Теперь же его так уговаривали вернуться, что он согласился принять пост, но на определенных условиях. Поскольку Берлинский университет настаивал на сотрудничестве с ним, он хотел извлечь для себя из этой ситуации некоторые преференции. Вирхов потребовал, чтобы для осуществления практических исследовательских и клинико-патологических работ был построен отдельный институт патологии. Здание возвели очень быстро, и Вирхов вернулся в Берлин с триумфом, как признанный и наиболее влиятельный авторитет среди представителей немецкой медицины. С этого времени тенденция, все более очевидно формировавшаяся в течение последнего десятилетия, стала фактом: благодаря Рудольфу Вирхову эстафета ведущей роли в развитии медицины перешла от Франции к немецкоязычным странам. Это положение вещей сохранялось до начала двадцатого века, когда война изменила расстановку сил и на сцену вышла американская наука.
Первое, что сделал Вирхов по возвращении в Берлин, – познакомил местных врачей с последними разработками в области патологии и рассказал им о собственных открытиях. Чтобы представить материал в доступной для обычных практикующих медицинских работников форме, он структурировал его в виде двадцати последовательных лекций, которые читал в новом институте патологии раз в две недели с февраля по апрель 1858 года. Он нанял некоего господина Лангенхауна, который сидел в аудитории и скорописью дословно конспектировал выступления Вирхова. В конце лета с «незначительными изменениями» он опубликовал их в книге под названием Cellular Pathology – «Целлюлярная патология». В предисловии он написал, что намерен «дать краткий, но всеобъемлющий обзор предмета». Оригинальность взгляда и важность поднятой темы вызвали огромный интерес медицинского сообщества, поэтому не прошло и года, как потребовалась публикация дополнительного издания.
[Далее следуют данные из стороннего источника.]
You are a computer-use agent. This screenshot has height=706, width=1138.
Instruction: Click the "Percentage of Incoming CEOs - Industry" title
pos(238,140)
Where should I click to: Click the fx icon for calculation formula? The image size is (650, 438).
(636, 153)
Первый абзац предисловия второго выпуска книги заслуживает того, чтобы воспроизвести его здесь, потому что из него можно многое понять о самом ученом, его работе и о том, насколько высоко был оценен его вклад в мировую науку:
Настоящая попытка сообщить в систематизированной форме о плодах проведенных мной исследований, которые противоречат тому, чему обычно обучают в институтах, прежде, чем уведомить о них всю медицинскую общественность, привела к неожиданному результату; оказалось, у меня есть множество как единомышленников, так и решительных оппонентов. И те и другие, безусловно, весьма необходимы, потому что мои друзья не найдут в этой книге никаких необоснованных заявлений, ничего системного или догматического, а моим противникам придется наконец отказаться от своих изобличающих фраз и начать самостоятельно изучать поставленные вопросы. И те и другие могут поспособствовать дальнейшему стимулированию развития медицинской науки.
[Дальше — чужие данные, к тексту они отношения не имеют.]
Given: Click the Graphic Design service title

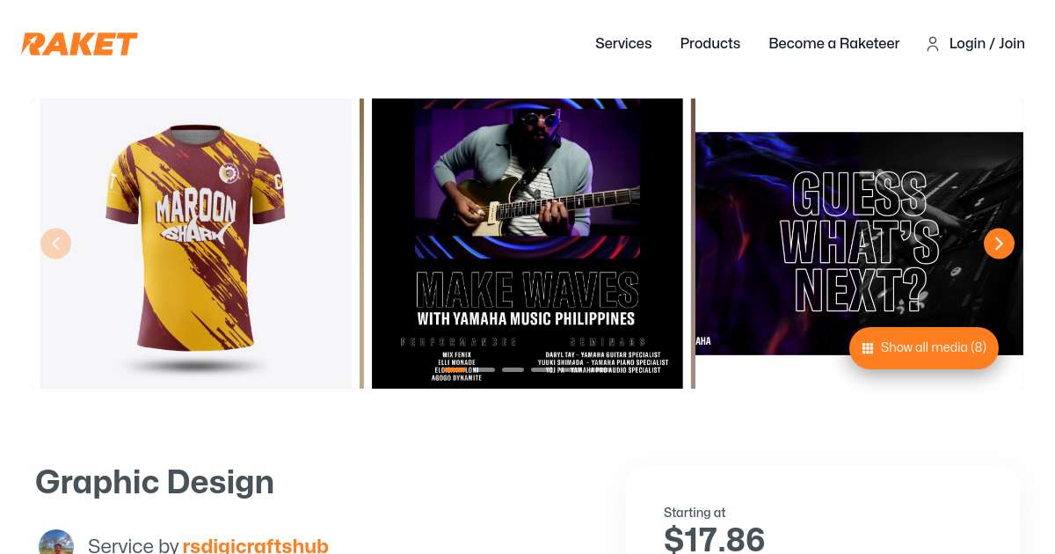Looking at the screenshot, I should click(x=155, y=483).
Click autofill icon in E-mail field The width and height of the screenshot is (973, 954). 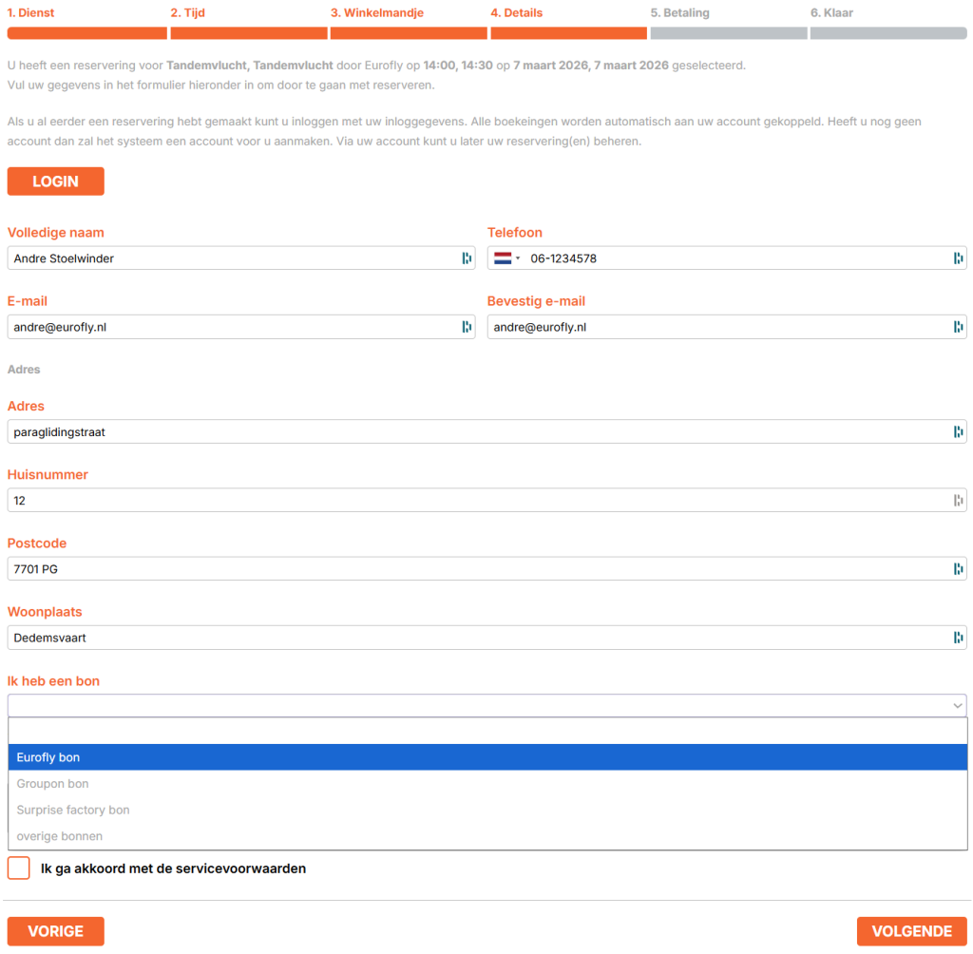click(x=467, y=327)
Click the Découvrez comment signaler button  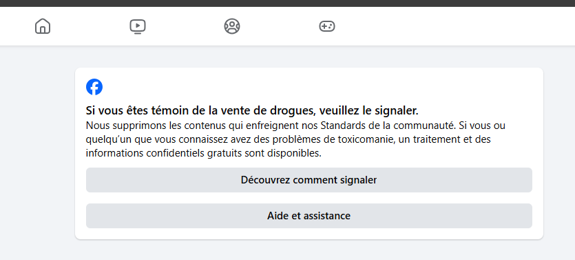click(309, 180)
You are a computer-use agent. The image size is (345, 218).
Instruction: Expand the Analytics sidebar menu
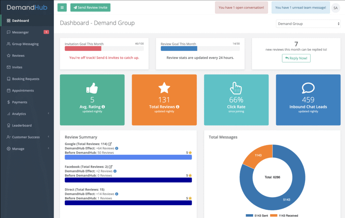click(27, 114)
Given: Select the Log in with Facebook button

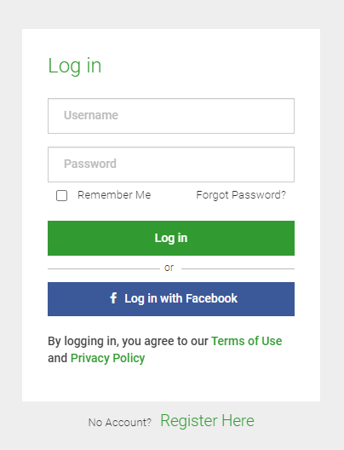Looking at the screenshot, I should 171,299.
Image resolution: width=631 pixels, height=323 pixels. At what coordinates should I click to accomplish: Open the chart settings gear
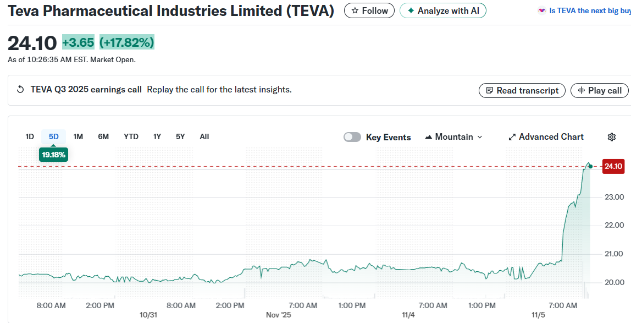[612, 136]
Вклад самого Вирхова в «стимулирование развития медицинской науки» сложно переоценить. Почти столетие спустя профессор патологии из Университета штата Пенсильвания и выдающийся историк медицины Эдвард Крамбхаар написал: «Эта книга заслуживает того, чтобы стоять на одной полке с Fabrica Везалия, De Motu Гарвея и De Sedibus Морганьи… единой тетрадой величайших медицинских трудов со времен Гиппократа». В 1902 году Уильям Уэлч, который в то время считался старейшиной американской медицины, отметил, что создание Вирховом доктрины клеточной патологии ознаменовало «самый большой прогресс в научной медицине с момента ее возникновения».
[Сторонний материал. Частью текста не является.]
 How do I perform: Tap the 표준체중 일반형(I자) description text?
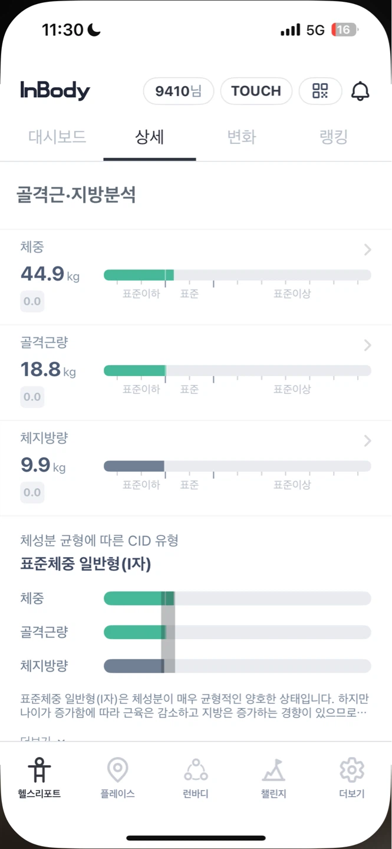pos(195,706)
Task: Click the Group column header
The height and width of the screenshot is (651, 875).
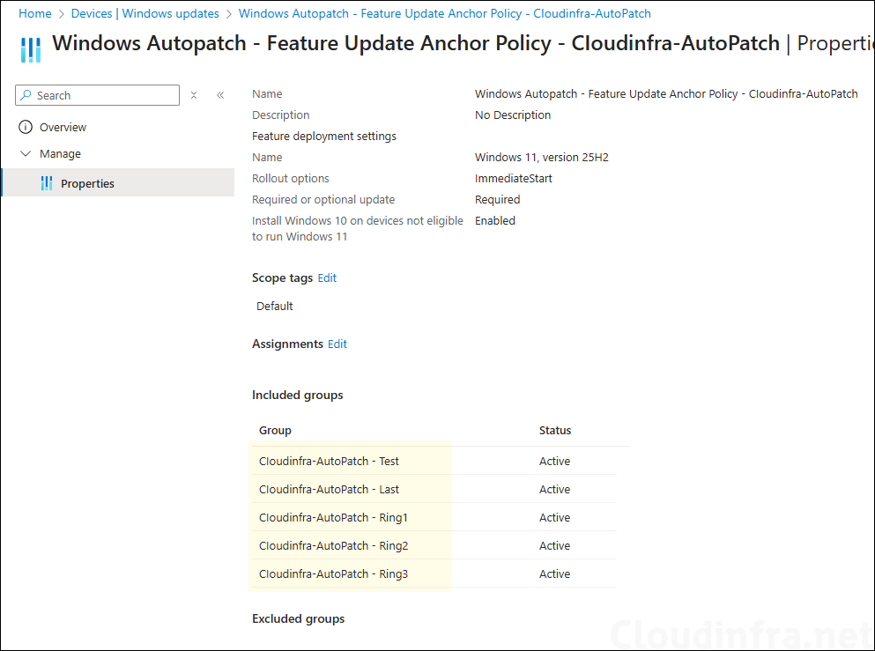Action: point(275,431)
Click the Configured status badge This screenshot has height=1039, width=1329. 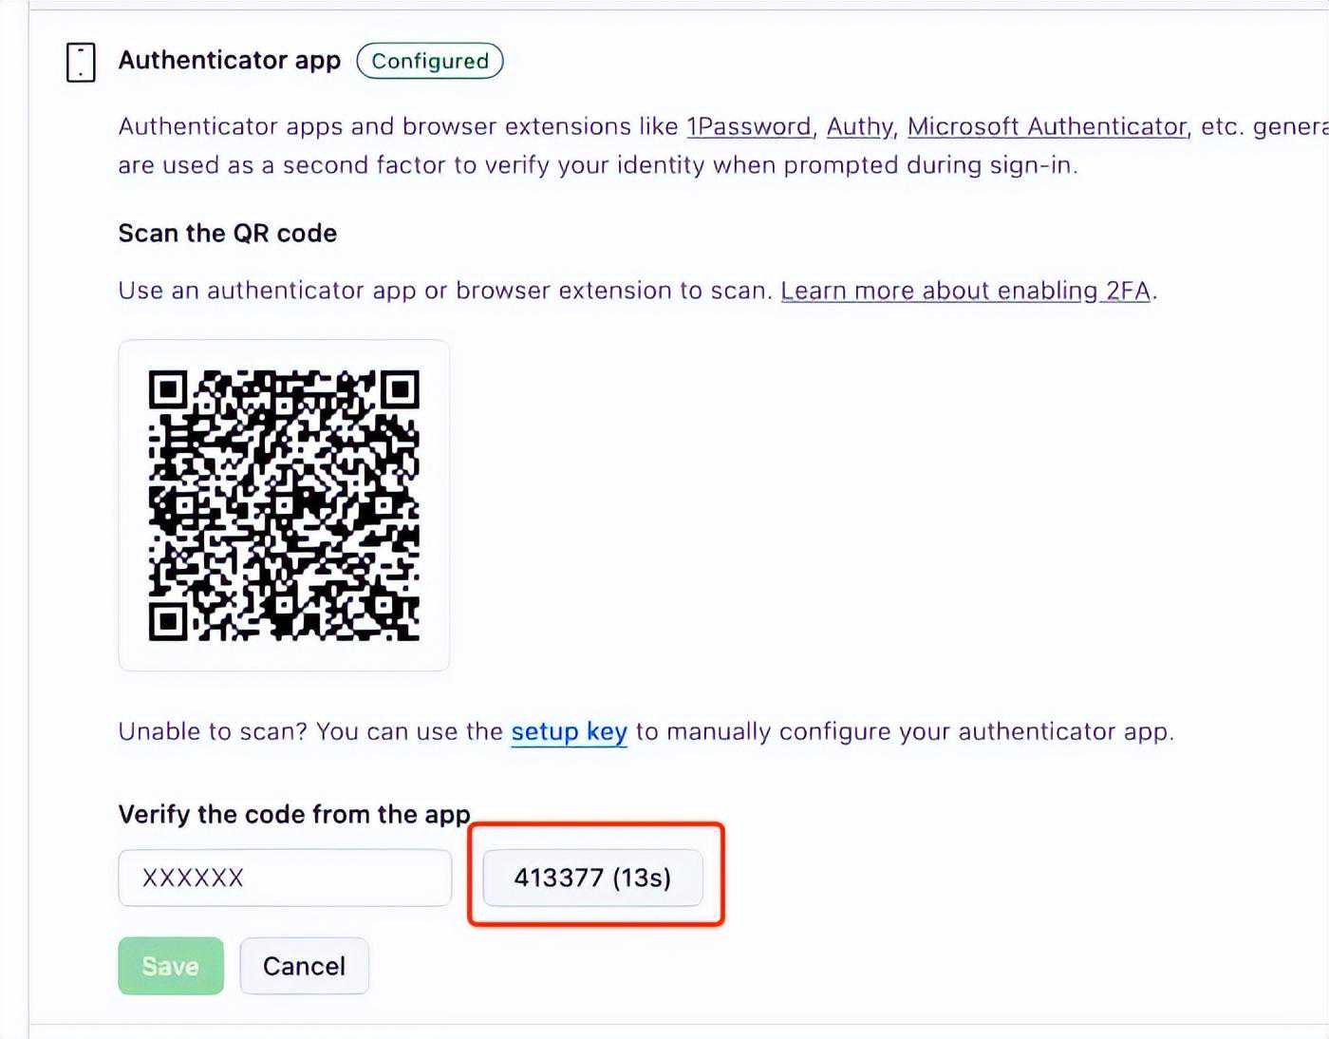[x=430, y=61]
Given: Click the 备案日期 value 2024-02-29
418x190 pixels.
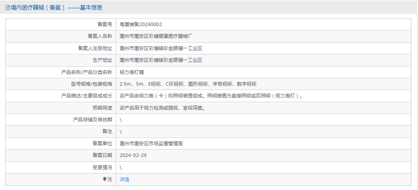Looking at the screenshot, I should point(133,155).
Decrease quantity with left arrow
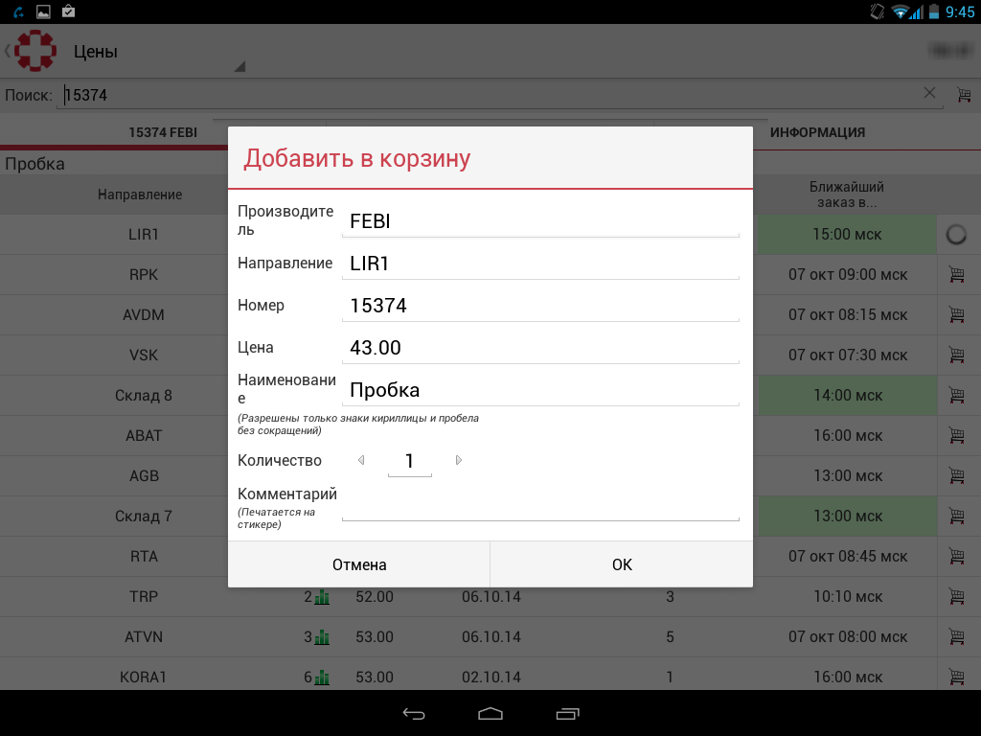Image resolution: width=981 pixels, height=736 pixels. pos(361,461)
Выдвинутые в «Целлюлярной патологии» тезисы стали принципами, на которых будут базироваться медицинские исследования в течение следующих ста лет и более. Одним смелым заявлением он очистил научную среду от всех остатков гуморов и прочей чепухи. Опора Везалия на свидетельства собственных ощущений, акцент Гарвея и Хантера на эксперимент, кропотливый поиск первичных источников симптомов Морганьи, тщательная корреляция между проявлениями болезни и ее анатомическими причинами, требуемая Лаэннеком, – все оказалось в центре внимания в работе Рудольфа Вирхова. В слегка экстравагантном сочинении один из его учеников врач-писатель Карл Людвиг Шлейх писал: «Его орлиный взгляд проник в самую глубь скрытой реакции больного организма и смог увидеть мрачную печать болезни и смерти на усыпанном цветами поле жизни… Он никогда не оставлял попыток проследить путь дракона болезни до самого дальнего его логова, и именно ему принадлежит незабываемый успех проникновения в мозаику пещер организма, в клетки».